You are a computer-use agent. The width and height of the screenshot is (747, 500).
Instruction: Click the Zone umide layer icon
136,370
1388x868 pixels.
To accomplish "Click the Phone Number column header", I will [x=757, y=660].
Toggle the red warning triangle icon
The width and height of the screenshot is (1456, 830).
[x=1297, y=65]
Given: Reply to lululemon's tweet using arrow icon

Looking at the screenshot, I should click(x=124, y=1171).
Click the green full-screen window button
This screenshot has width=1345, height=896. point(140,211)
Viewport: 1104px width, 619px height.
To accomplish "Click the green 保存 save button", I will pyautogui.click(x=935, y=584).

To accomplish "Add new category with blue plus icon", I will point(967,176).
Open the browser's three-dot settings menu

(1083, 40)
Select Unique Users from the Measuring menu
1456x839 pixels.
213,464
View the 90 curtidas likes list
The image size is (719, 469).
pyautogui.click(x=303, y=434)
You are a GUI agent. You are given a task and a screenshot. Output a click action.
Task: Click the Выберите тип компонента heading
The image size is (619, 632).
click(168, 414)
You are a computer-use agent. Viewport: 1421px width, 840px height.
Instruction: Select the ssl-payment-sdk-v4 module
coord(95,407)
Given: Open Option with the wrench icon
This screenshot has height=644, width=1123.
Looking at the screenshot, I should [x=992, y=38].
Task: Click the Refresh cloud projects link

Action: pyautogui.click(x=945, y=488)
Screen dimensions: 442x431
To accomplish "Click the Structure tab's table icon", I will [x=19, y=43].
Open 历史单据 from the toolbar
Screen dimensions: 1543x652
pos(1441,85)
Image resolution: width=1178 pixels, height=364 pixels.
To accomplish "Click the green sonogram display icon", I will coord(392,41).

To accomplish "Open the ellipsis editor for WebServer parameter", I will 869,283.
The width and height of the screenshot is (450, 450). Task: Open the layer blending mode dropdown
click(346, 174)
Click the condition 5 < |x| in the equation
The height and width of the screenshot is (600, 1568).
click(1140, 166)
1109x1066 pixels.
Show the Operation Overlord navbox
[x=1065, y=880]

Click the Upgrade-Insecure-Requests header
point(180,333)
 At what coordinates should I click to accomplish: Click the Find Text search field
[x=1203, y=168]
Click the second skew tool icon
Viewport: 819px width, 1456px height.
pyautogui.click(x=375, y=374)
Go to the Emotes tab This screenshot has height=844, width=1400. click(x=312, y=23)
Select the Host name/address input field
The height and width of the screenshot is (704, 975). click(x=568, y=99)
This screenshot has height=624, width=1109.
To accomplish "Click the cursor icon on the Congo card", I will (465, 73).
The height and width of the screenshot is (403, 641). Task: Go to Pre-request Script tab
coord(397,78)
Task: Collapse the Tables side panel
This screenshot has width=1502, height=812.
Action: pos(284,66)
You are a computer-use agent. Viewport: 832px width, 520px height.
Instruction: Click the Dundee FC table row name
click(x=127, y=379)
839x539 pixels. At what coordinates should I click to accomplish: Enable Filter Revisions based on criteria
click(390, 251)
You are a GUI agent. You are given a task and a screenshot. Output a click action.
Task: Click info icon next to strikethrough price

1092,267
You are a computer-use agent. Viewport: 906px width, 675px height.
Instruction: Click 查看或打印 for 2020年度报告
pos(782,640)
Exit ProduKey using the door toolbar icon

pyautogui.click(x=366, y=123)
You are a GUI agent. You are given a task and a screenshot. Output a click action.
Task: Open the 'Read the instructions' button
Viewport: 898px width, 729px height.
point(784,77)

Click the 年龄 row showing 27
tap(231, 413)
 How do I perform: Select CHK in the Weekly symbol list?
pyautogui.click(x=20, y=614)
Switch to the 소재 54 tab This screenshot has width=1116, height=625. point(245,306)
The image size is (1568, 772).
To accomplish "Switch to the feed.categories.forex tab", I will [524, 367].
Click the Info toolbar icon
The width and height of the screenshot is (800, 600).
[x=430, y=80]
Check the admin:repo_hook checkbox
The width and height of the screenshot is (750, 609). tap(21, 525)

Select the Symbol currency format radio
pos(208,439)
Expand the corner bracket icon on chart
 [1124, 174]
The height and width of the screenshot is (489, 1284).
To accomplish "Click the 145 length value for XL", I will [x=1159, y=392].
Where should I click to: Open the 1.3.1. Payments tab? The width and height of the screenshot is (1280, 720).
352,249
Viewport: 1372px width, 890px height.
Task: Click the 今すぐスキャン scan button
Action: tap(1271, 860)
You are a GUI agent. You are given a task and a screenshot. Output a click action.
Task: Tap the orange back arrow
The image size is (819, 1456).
+ + +
What to work on:
Identify the lines of the data that contain the word "computer". Copy each of them.

Your response:
You are a computer-use agent. The width and height of the screenshot is (747, 500).
You are a computer-use agent. Viewport: 1421px width, 840px height.
You are a computer-use agent. Viewport: 832px width, 520px height.
You are a computer-use agent. Viewport: 906px width, 675px height.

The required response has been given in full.